BEGIN

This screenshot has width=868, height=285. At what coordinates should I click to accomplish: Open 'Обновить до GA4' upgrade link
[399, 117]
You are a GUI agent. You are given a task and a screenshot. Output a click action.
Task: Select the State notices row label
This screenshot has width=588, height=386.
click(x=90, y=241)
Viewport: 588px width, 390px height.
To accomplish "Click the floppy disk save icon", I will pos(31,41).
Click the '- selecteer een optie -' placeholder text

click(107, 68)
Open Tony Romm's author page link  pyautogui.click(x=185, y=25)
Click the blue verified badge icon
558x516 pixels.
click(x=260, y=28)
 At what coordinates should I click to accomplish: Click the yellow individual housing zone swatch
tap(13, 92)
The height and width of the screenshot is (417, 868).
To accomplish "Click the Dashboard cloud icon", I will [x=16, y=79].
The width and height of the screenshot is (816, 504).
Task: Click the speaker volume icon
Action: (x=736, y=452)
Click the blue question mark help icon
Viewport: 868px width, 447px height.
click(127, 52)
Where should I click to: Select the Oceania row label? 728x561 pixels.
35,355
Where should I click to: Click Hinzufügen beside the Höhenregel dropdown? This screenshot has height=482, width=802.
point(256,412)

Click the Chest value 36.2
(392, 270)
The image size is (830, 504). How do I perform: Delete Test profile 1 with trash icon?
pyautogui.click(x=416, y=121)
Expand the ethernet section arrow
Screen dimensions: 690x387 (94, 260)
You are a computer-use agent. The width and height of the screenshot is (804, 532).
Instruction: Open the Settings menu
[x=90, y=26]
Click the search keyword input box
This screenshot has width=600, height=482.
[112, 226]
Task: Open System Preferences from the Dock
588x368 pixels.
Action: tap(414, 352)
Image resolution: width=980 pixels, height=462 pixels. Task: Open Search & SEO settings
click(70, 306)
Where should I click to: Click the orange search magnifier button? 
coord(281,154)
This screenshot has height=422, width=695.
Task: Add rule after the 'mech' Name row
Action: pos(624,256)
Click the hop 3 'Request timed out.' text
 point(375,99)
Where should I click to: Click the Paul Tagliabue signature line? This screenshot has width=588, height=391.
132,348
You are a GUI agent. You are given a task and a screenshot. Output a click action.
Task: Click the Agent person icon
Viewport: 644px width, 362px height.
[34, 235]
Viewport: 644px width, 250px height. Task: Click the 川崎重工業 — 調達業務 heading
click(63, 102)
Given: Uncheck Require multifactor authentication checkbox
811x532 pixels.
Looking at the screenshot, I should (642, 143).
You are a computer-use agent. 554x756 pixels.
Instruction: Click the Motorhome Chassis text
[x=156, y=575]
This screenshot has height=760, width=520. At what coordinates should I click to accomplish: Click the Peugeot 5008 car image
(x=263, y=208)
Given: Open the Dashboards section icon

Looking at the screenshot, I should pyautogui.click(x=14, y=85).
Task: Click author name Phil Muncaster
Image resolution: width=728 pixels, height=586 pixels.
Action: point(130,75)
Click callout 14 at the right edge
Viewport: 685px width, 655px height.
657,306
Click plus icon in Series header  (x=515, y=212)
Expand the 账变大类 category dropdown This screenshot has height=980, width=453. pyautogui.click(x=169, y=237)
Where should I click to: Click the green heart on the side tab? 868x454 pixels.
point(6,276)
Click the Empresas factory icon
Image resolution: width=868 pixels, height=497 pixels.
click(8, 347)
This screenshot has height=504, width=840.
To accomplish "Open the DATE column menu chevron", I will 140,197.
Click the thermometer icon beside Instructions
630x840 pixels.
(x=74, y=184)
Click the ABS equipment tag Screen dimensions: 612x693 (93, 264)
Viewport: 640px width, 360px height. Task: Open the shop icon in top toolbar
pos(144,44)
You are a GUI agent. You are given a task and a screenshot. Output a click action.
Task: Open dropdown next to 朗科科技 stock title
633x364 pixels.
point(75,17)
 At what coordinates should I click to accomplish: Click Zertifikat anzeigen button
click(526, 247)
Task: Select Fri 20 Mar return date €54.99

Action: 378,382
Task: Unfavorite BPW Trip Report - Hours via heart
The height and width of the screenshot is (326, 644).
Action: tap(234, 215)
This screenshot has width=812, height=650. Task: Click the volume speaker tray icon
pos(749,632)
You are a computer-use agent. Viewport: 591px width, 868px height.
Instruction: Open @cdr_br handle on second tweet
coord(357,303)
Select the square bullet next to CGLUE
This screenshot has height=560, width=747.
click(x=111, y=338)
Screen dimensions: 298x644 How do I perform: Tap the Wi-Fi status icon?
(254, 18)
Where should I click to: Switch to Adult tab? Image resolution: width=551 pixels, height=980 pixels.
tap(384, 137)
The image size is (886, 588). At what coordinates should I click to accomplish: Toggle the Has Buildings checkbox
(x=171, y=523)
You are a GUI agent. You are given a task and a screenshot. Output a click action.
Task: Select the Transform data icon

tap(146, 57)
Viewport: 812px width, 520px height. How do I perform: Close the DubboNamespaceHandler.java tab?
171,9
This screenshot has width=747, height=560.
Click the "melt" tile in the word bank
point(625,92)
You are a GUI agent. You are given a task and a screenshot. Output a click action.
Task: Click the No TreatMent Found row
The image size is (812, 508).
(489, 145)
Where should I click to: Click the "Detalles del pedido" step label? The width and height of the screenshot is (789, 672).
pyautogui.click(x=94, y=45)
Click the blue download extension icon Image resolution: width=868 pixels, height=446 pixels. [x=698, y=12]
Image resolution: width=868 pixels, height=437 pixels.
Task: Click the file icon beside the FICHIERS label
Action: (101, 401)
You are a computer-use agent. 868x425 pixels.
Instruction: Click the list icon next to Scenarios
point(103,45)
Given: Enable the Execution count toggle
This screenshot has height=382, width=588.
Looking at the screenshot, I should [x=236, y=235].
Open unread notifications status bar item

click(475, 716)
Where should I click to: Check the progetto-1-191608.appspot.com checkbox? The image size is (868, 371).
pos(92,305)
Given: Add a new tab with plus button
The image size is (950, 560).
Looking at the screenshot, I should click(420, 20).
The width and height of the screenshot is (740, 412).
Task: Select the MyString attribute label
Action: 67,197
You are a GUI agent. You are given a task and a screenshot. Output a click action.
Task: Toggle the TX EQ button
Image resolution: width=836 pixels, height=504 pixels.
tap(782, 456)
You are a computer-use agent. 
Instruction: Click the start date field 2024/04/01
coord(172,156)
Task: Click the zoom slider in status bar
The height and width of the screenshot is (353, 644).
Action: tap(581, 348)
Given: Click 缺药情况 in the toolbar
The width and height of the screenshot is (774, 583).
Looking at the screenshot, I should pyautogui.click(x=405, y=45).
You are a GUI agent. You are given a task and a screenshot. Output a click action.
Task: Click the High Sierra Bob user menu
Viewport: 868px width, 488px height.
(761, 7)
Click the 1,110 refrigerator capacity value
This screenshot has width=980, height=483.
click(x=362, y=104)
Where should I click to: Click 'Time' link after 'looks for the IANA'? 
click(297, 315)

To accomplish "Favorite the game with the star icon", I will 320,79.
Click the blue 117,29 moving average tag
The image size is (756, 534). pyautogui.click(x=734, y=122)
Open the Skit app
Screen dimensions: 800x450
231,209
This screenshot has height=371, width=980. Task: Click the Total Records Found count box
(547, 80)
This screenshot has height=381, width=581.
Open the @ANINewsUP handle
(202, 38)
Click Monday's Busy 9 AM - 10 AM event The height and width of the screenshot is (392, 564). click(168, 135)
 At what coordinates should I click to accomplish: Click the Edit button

END

=== ABOUT THIS EXERCISE ===
Output exactly one stretch of the listing: from the line containing "This screenshot has width=747, height=560." through the line containing "Given: Add a new tab with plus button", both end lines included.

=== ANSWER TO THE EXERCISE ===
This screenshot has width=747, height=560.
Click the "melt" tile in the word bank
point(625,92)
You are a GUI agent. You are given a task and a screenshot. Output a click action.
Task: Click the No TreatMent Found row
The image size is (812, 508).
(489, 145)
Where should I click to: Click the "Detalles del pedido" step label? The width and height of the screenshot is (789, 672).
pyautogui.click(x=94, y=45)
Click the blue download extension icon Image resolution: width=868 pixels, height=446 pixels. [x=698, y=12]
Image resolution: width=868 pixels, height=437 pixels.
Task: Click the file icon beside the FICHIERS label
Action: (101, 401)
You are a computer-use agent. 868x425 pixels.
Instruction: Click the list icon next to Scenarios
point(103,45)
Given: Enable the Execution count toggle
This screenshot has height=382, width=588.
Looking at the screenshot, I should [x=236, y=235].
Open unread notifications status bar item

click(475, 716)
Where should I click to: Check the progetto-1-191608.appspot.com checkbox? The image size is (868, 371).
pos(92,305)
Given: Add a new tab with plus button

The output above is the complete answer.